● **Verilen metin**
Seviyoruz diyorlar, kulaklarını kuyruklarını kesiyorlar

Gary L. Francione, yıllar önce hukuk fakültesindeyken, bir arkadaşının hamster’ını sahiplendi.

Bir gece hamster hastalandı, o da acil hizmet veren bir kliniği aradı. Veteriner, acil hizmet için asgari ücretin 50 dolar olduğunu söyledi ve sordu: "3 dolara yenisini alabilecekken neden o hamster için bu kadar masraf yapmak istiyorsunuz?" Francione gerisini şöyle anlatıyor: "Buna rağmen hamster’ı o veterinere götürdüm, ama bu olay hayvanların ekonomik meta statüsünü net biçimde idrak etmemi sağladı." Francione, bugün önemli bir hayvan hakları kuramcısı. Hukuk ve Felsefe profesörü olan Francione’un "Hayvan Haklarına Giriş" kitabı, İletişim Yayınları tarafından Türkçe’ye çevrildi. Bu kitap yayınevinin başlattığı "Hayvan

Hakları Dizisi"nin de ilk kitabı. Hayvanları koruma kanunlarında sıkça geçen "insanca muamele" kavramını pratikte uzun süre uygulanamaz bulan Francione, radikal fikirleri ile diğer kuramcılardan ayrılıyor. Hayvan hakları sorunun ana sebebinin hayvanların ticari bir meta olarak alınıp satılması olduğunu söylüyor. Ona göre hayvanlar alınıp satıldığı; "mal" olduğu sürece, her zaman sahibinin çıkarı onların iyilik ve sağlığından önde gelecek. Kitabı okurken hem içiniz acıyor, hem de düşünüyorsunuz. Yazar kitabın bir bölümünde yıllardır karşılaştığı soruları derlemiş. Bu sorulara verdiği cevaplarda hayvanların neden hakları olması gerektiğini anlatıyor. İşte onlardan bazıları:

İnek, tavuk ya da laboratuvar faresi gibi evcilleştirilmiş hayvanlar, biz kendi amaçlarımız için onları dünyaya getirmiş olmasak zaten var olmayacaklardı. O halde onlara kaynaklarımız olarak muamele etmekte serbest değil miyiz?

● **Gösterilen veriler**
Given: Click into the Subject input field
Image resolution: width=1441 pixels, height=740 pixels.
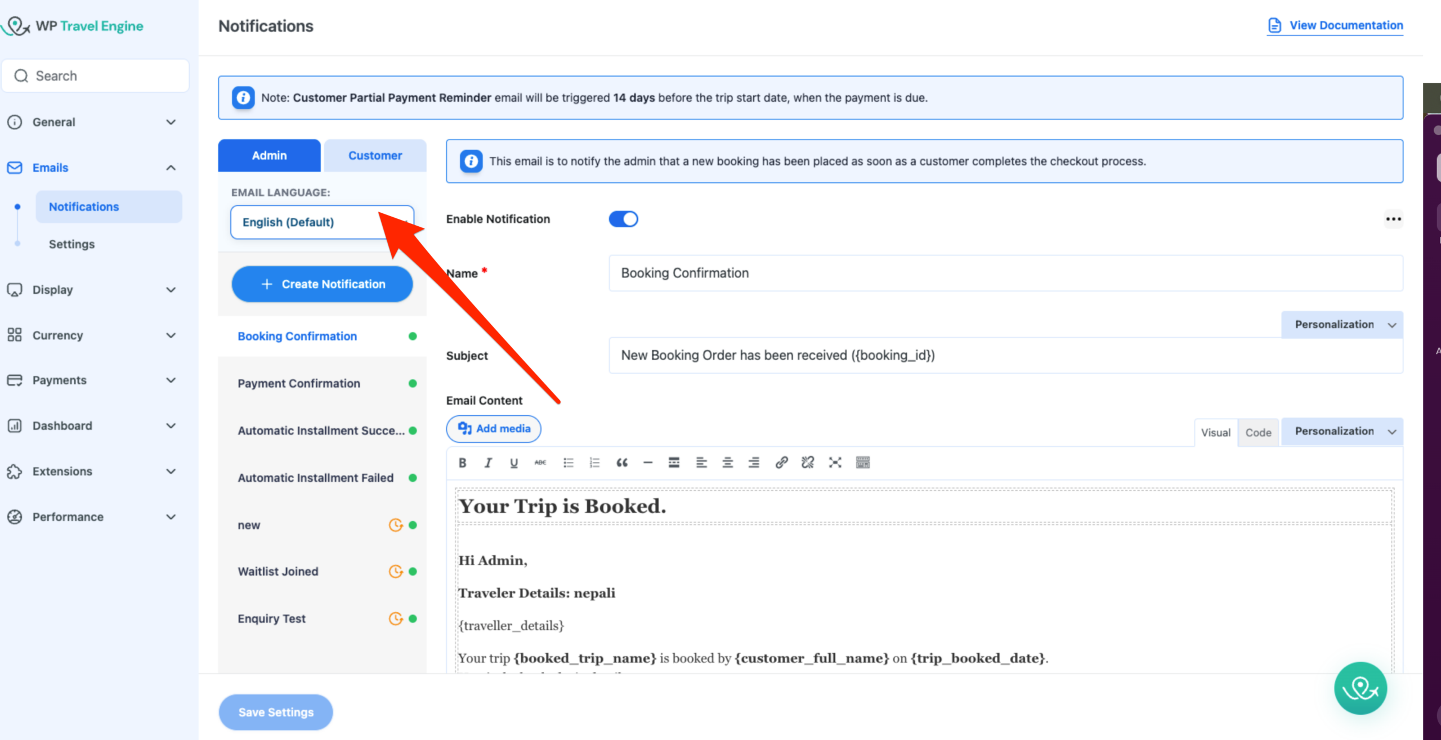Looking at the screenshot, I should click(1005, 355).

● **Görevler**
**A.** Hayvan hakları metninde "İnek, tavuk ya" sözcükleriyle açılıp "serbest değil miyiz?" ile kapanan bölümü düzenleyin: "laboratuvar faresi" yerine "deney faresi" koyarak yeniden yazın.
**B.** Lütfen hayvan hakları metnine göre şu soruları yanıtlayın:
(i) Veteriner, acil hizmet için asgari ücretin kaç dolar olduğunu söyledi?
(ii) Francione'un "Hayvan Haklarına Giriş" kitabını Türkçeye hangi yayınevi çevirdi?
(iii) Francione'a göre hayvan hakları sorununun ana sebebi nedir?

● **Beklenen yanıtlar**
**A.**
İnek, tavuk ya da deney faresi gibi evcilleştirilmiş hayvanlar, biz kendi amaçlarımız için onları dünyaya getirmiş olmasak zaten var olmayacaklardı. O halde onlara kaynaklarımız olarak muamele etmekte serbest değil miyiz?

**B.**
(i) 50 dolar.
(ii) İletişim Yayınları.
(iii) Hayvanların ticari bir meta olarak alınıp satılması.